Count the lines in the listing below that contain the word "title". Reply with the number only.

++++

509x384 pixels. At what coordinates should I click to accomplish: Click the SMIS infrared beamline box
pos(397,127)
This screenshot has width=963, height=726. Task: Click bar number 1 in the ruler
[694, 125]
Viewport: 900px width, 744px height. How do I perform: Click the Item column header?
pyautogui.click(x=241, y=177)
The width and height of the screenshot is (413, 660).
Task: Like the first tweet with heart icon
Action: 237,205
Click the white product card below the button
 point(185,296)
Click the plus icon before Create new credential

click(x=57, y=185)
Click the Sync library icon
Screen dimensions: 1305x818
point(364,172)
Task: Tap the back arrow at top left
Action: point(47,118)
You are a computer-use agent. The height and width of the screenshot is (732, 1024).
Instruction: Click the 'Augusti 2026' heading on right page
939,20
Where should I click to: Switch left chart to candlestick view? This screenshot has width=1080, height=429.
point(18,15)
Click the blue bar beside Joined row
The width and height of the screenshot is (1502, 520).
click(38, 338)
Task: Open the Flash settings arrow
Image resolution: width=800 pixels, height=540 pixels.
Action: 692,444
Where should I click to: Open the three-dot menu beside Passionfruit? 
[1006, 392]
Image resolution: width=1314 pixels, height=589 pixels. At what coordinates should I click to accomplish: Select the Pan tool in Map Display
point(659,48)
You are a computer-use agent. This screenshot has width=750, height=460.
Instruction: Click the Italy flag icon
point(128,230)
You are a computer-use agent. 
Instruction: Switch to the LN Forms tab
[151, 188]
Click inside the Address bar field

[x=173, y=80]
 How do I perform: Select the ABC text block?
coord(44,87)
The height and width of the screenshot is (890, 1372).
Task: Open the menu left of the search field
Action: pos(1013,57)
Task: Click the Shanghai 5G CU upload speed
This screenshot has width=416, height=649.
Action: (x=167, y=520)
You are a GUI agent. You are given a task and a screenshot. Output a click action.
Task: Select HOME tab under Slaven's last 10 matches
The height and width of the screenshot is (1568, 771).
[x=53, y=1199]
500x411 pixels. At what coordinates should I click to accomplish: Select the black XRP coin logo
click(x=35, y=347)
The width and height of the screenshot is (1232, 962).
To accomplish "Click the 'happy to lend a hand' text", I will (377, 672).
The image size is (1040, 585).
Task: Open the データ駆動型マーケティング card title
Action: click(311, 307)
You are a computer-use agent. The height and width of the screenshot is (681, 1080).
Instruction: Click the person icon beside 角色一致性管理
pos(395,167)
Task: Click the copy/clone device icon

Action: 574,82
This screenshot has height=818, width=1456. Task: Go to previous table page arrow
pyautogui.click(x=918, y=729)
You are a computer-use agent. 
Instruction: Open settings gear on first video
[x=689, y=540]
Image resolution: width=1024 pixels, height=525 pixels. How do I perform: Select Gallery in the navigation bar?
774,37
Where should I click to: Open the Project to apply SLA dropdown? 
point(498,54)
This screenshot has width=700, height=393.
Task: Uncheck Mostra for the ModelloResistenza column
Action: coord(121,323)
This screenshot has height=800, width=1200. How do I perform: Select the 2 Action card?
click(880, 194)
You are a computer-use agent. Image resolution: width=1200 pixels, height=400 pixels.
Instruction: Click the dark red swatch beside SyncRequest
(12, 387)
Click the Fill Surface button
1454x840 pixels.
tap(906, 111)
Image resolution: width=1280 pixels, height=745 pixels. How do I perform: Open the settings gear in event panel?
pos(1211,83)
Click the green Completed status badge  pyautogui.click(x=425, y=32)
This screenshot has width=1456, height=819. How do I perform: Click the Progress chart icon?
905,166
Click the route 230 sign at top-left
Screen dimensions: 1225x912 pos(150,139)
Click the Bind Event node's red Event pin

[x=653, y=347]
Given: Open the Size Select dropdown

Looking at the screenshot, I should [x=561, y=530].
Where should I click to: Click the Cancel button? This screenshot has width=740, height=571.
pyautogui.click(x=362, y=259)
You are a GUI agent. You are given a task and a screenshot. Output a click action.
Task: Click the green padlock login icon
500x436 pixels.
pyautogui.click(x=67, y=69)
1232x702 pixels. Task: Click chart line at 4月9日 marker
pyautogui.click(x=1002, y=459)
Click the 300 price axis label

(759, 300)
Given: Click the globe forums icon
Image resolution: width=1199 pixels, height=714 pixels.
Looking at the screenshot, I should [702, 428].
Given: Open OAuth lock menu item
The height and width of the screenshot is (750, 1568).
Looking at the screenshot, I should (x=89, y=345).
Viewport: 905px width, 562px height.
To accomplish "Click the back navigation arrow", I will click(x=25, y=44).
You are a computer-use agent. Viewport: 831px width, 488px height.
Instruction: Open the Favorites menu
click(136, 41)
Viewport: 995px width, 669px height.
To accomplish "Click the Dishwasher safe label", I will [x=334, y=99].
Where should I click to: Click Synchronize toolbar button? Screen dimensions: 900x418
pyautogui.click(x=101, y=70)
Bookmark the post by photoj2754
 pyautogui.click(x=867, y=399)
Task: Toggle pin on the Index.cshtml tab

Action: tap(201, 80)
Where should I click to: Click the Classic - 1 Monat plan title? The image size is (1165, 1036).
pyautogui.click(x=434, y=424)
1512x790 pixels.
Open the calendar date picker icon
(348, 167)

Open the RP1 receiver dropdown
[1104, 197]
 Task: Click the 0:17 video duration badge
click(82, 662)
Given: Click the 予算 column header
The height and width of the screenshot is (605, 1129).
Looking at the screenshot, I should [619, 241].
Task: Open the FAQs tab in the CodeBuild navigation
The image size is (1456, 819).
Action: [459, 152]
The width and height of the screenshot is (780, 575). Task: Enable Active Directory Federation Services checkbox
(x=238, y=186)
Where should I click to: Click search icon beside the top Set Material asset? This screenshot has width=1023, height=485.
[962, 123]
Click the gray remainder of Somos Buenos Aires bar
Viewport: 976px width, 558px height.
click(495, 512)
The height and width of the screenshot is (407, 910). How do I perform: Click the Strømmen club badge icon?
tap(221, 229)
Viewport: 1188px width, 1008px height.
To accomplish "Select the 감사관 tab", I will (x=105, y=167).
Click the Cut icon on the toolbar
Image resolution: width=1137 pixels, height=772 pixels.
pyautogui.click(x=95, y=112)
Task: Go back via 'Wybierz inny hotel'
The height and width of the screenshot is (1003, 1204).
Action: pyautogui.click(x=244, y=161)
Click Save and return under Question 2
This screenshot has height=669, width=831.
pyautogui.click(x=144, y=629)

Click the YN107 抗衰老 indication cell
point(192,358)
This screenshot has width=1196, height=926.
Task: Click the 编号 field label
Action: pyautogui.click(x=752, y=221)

++++

▶ Exercise response: 2